SELECTED TEXT =
******

19 May 2016, Writing Ideas – New Novel, part 684, more Use of Figures of Speech in Style, Style Q and A
Announcement: Ancient Light is delayed due to the economy. You can read more about it at http://www.ancientlight.com. Ancient Light includes the second edition of Aegypt plus Sister of Light and Sister of Darkness. I’ll keep you updated.
Introduction: I wrote the novel Aksinya: Enchantment and the Daemon. This was my 21st novel and through this blog, I gave you the entire novel in installments that included commentary on the writing. In the commentary, in addition to other general information on writing, I explained, how the novel was constructed, the metaphors and symbols in it, the writing techniques and tricks I used, and the way I built the scenes. You can look back through this blog and read the entire novel beginning with http://www.pilotlion.blogspot.com/2010/10/new-novel-part-3-girl-and-demon.html.
I’m using this novel as an example of how I produce, market, and eventually (we hope) get a novel published. I’ll keep you informed along the way.
The four plus one basic rules I employ when writing:
1. Don’t confuse your readers.
2. Entertain your readers.
3. Ground your readers in the writing.
4. Don’t show (or tell) everything.
5. Immerse yourself in the world of your writing.
All novels have five discrete parts:
1. The initial scene (the beginning)
2. The rising action
3. The climax
4. The falling action
5. The dénouement
The theme statement of my 26th novel, working title, Shape, proposed title, Essie: Enchantment and the Aos Si, is this: Mrs. Lyons captures a shape-shifting girl in her pantry and rehabilitates her.
I just started writing my 27th novel, working title, Claire, potential title Sorcha: Enchantment and the Trainee. This might need some tweaking. The theme statement is something like this: Claire (Sorcha) Davis accepts Shiggy, the dangerous screw-up, into her Stela branch of the organization and rehabilitates her.
Here is the cover proposal for Essie: Enchantment and the Aos Si. Essie is my 26th novel.
The most important scene in any novel is the initial scene, but eventually, you have to move to the rising action. I’m editing many of my novels using comments from my primary reader. I finished editing Children of Light and Darkness and am now writing on my 27th novel, working title Claire.
I’m an advocate of using the/a scene input/output method to drive the rising action–in fact, to write any novel.
- Scene input (easy)
- Scene output (a little harder)
- Scene setting (basic stuff)
- Creativity (creative elements of the scene)
- Tension (development of creative elements to build excitement)
- Release (climax of creative elements)
I can immediately discern three ways to invoke creativity:
- Historical extrapolation
- Technological extrapolation
- Intellectual extrapolation
Creativity is like an extrapolation of what has been. It is a reflection of something new created with ties to the history, science, and logic (the intellect). Creativity requires consuming, thinking, and producing.
One of my blog readers posed these questions. I’ll use the next few weeks to answer them.
- Conflict/tension between characters
- Character presentation (appearance, speech, behavior, gestures, actions)

******

SUPPLIED ENTRIES =
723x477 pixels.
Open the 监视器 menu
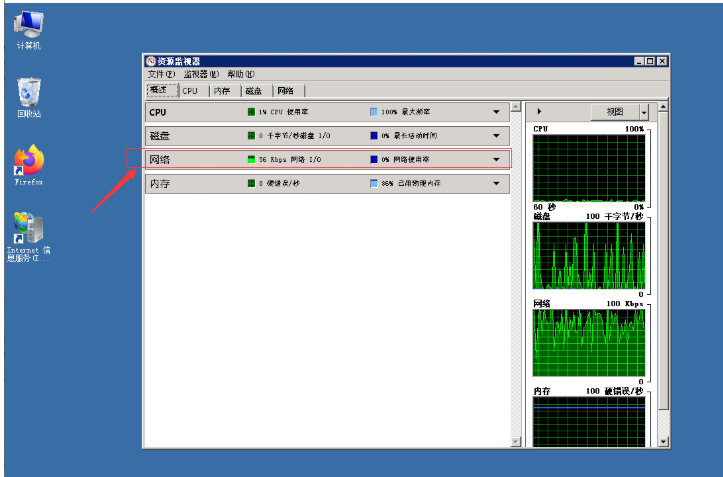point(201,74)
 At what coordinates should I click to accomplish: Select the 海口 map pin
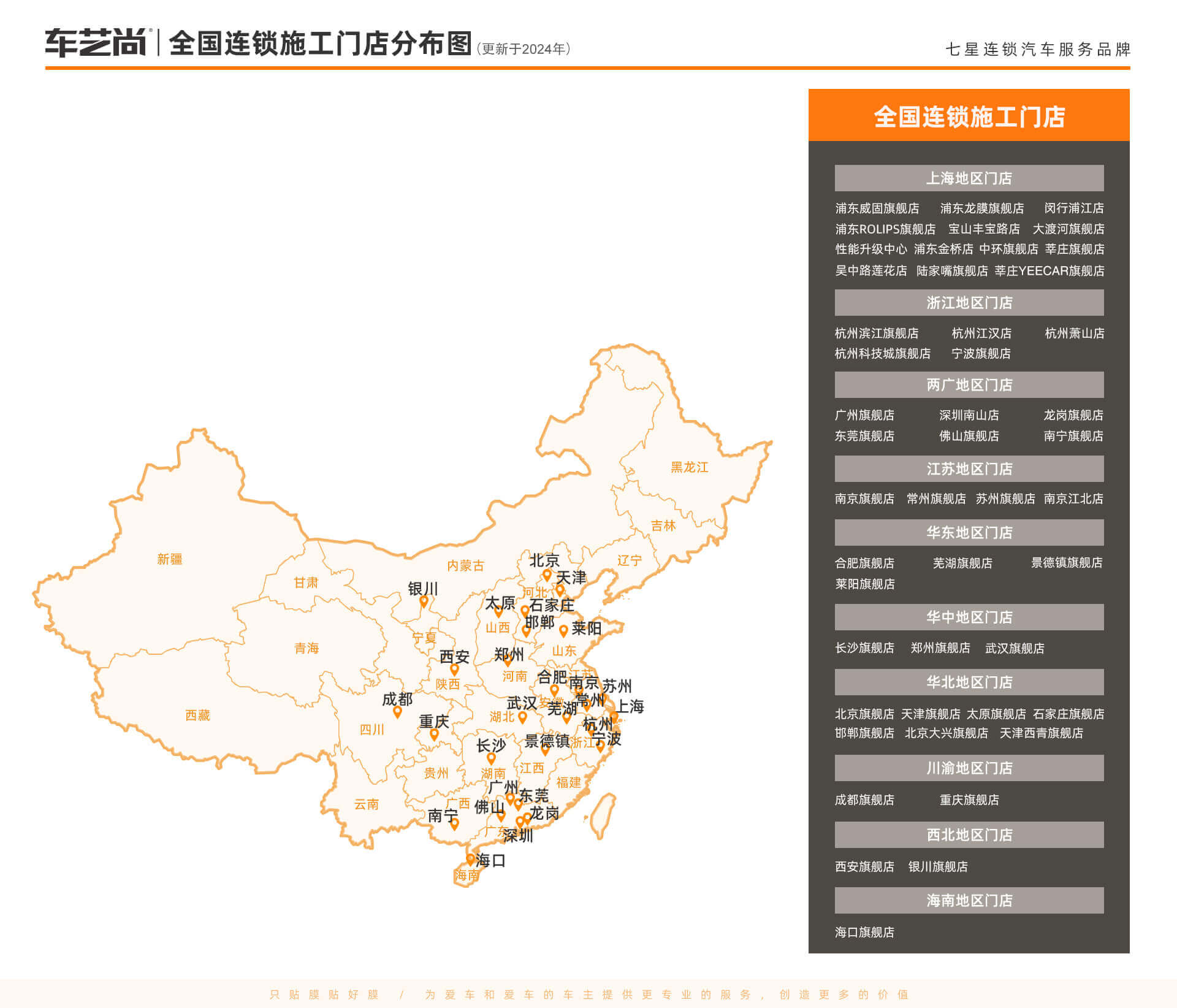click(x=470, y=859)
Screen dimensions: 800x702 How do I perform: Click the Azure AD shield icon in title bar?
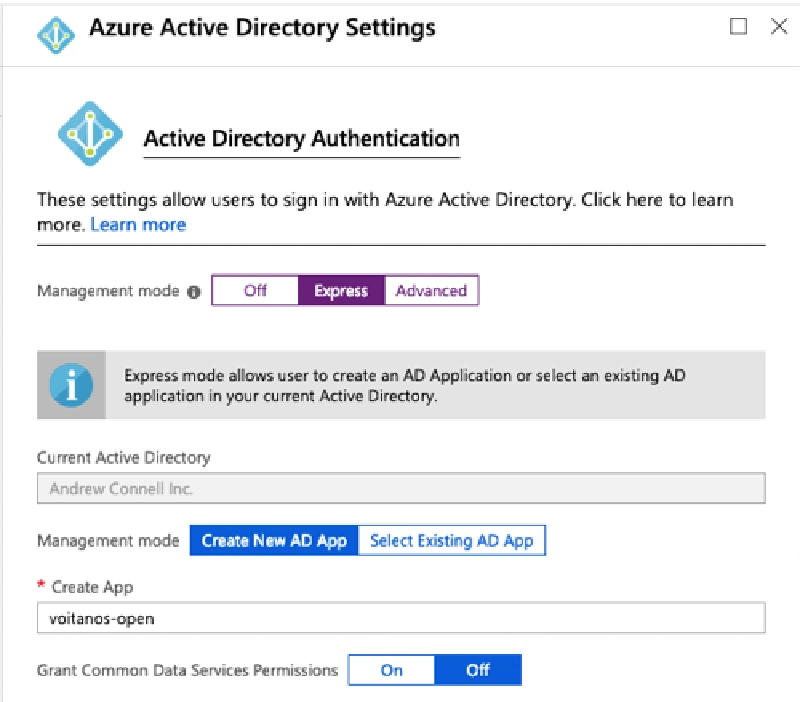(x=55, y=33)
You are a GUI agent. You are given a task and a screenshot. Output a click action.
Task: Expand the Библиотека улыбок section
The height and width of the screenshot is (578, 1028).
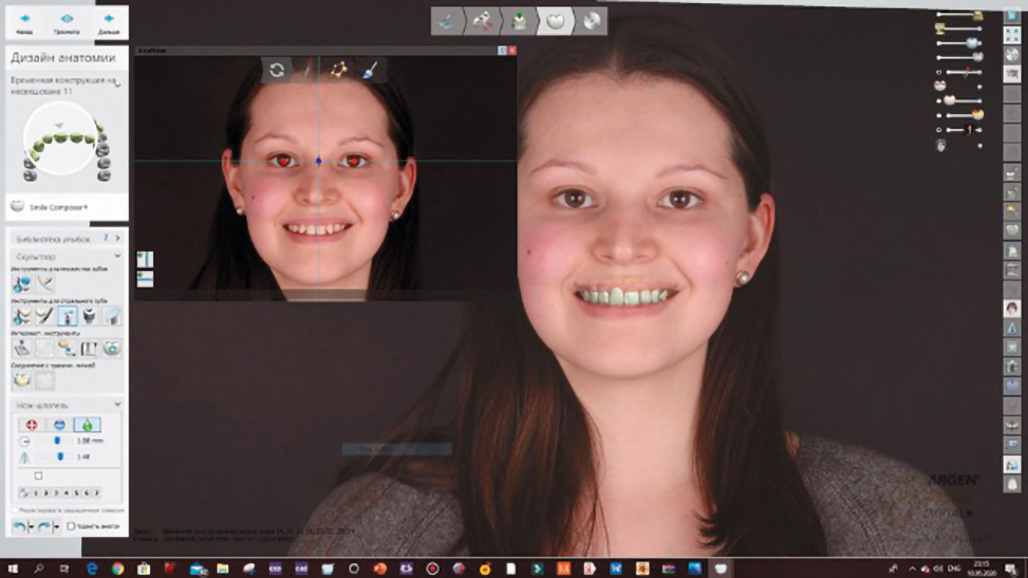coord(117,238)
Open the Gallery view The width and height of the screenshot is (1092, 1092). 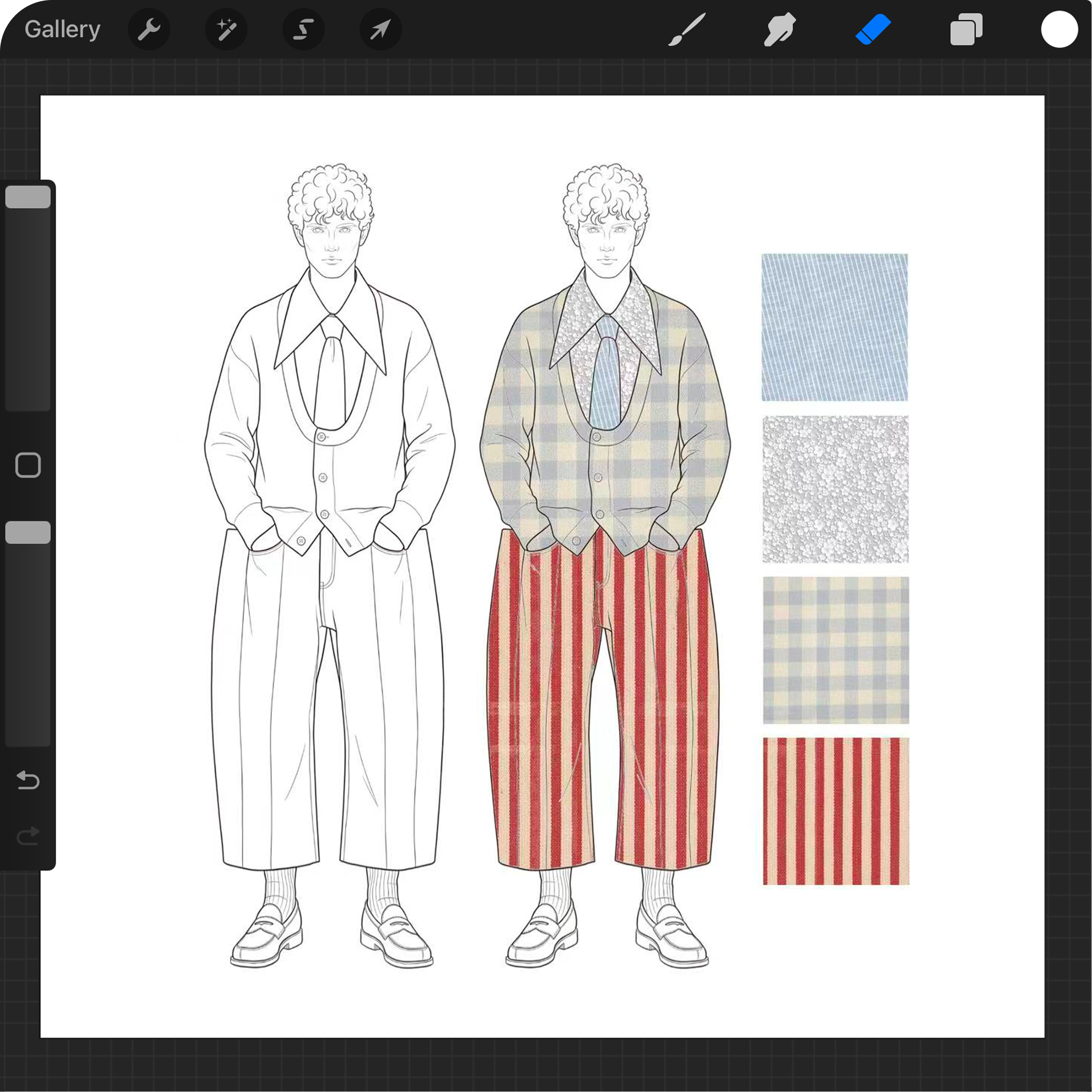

******

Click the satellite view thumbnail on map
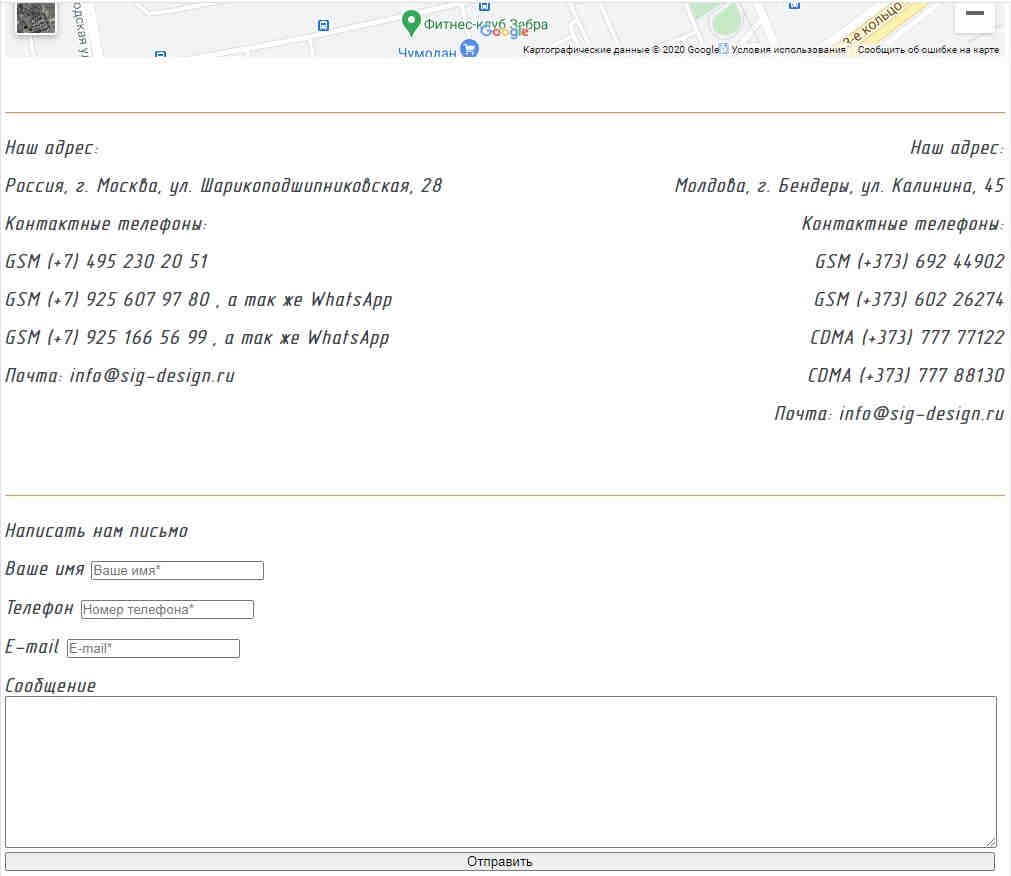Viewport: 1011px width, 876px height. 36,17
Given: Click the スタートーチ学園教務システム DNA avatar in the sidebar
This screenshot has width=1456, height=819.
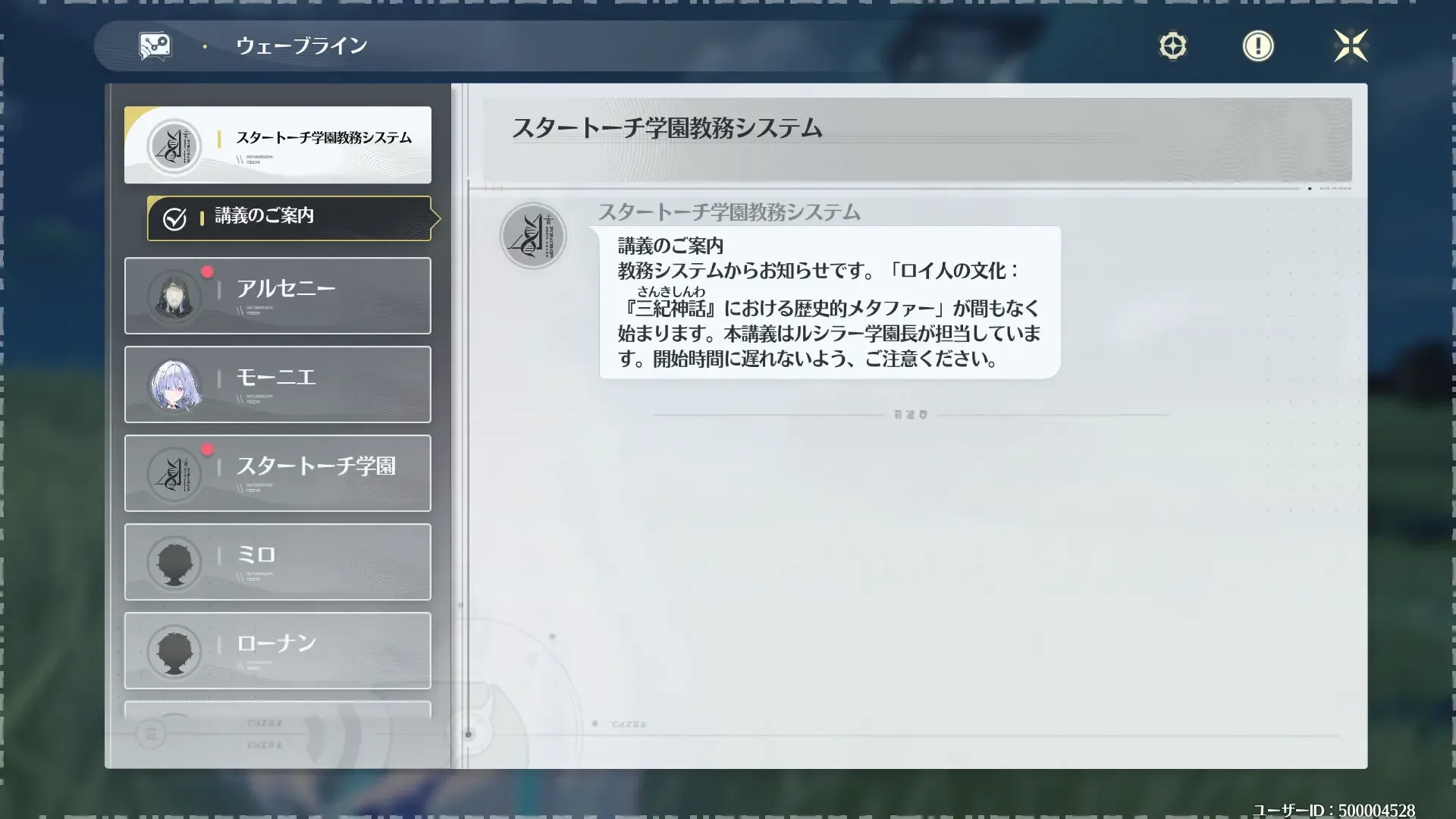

******

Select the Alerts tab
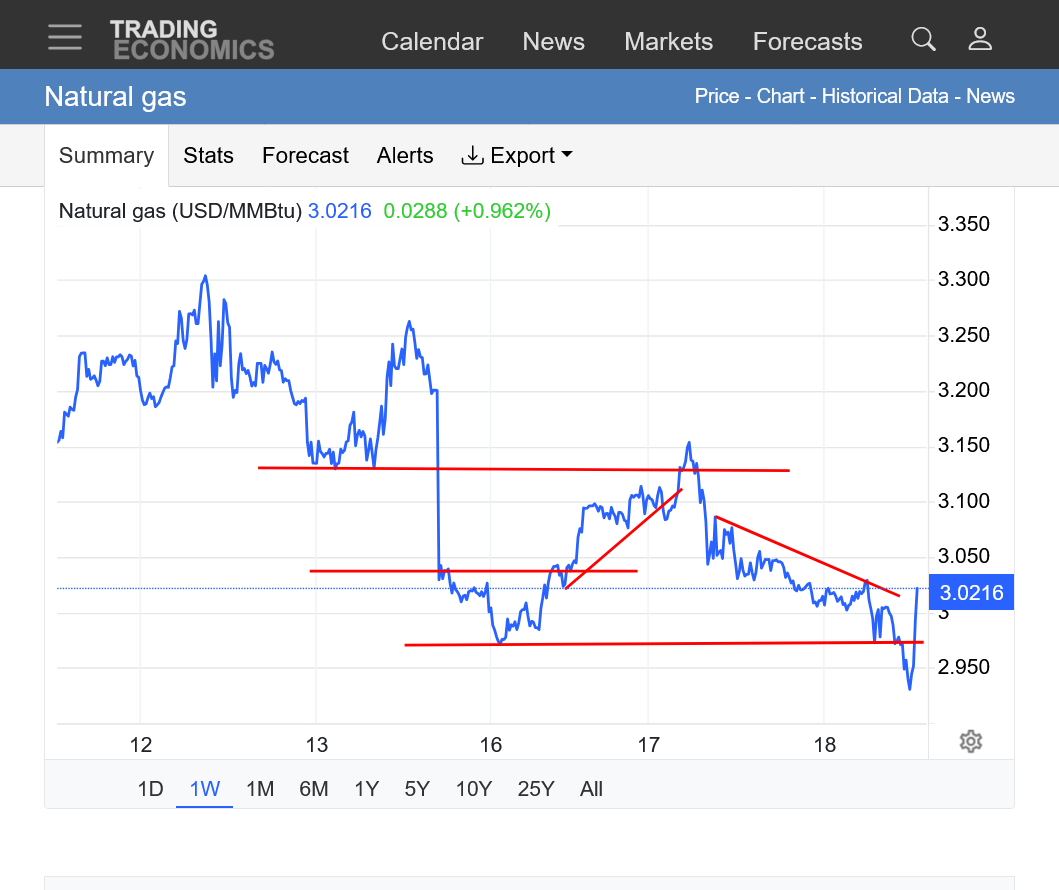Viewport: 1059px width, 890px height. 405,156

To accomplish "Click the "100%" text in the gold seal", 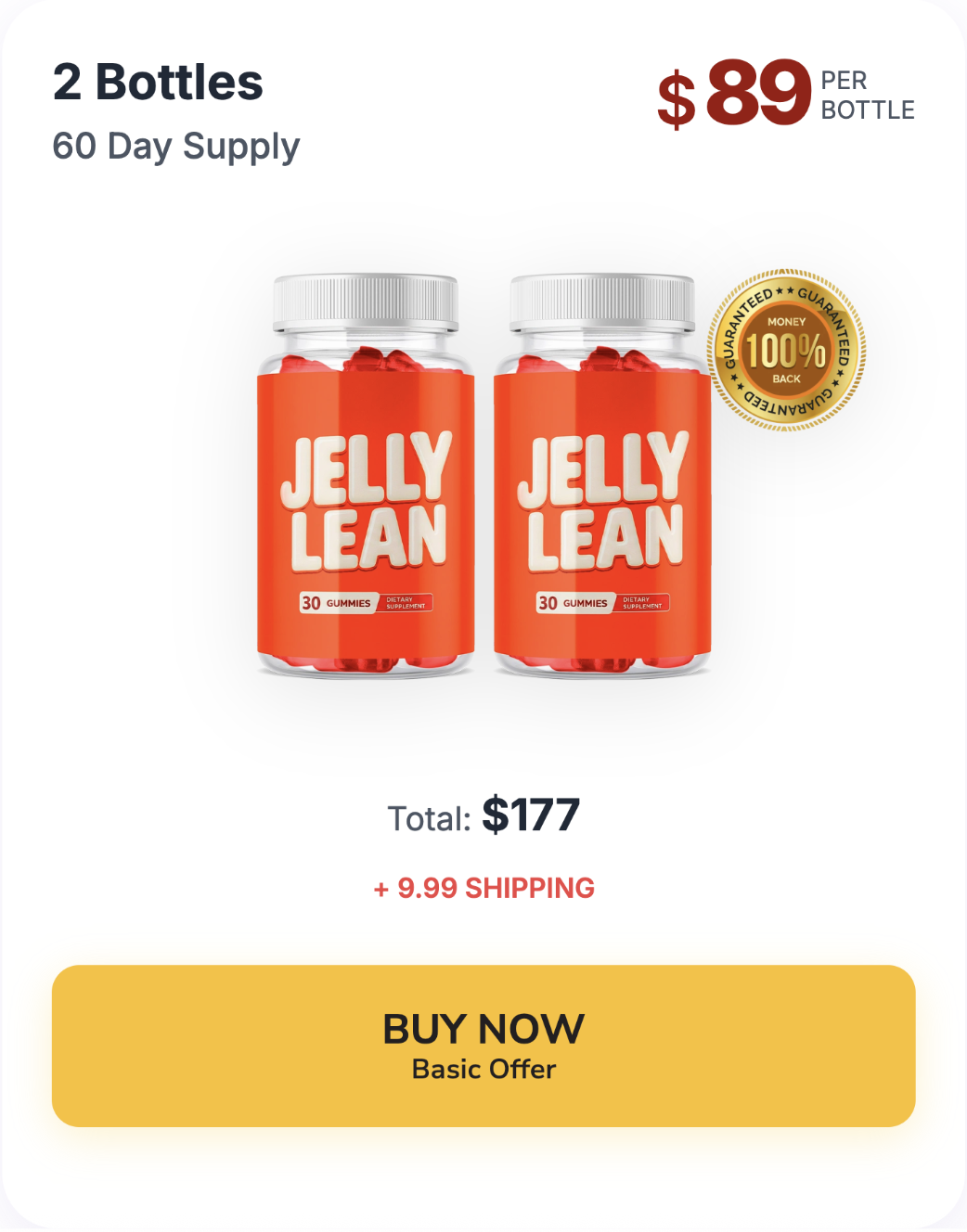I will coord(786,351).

******

WHAT IS EXPECTED =
Answer these questions using the writing blog post.
(a) Which of the author's novels was Aksinya: Enchantment and the Daemon?
(b) What is the working title of the author's 27th novel?
(c) Which novel has the author finished editing?
The material plays no part in this exercise.

TASK RESULT =
(a) The 21st
(b) Claire
(c) Children of Light and Darkness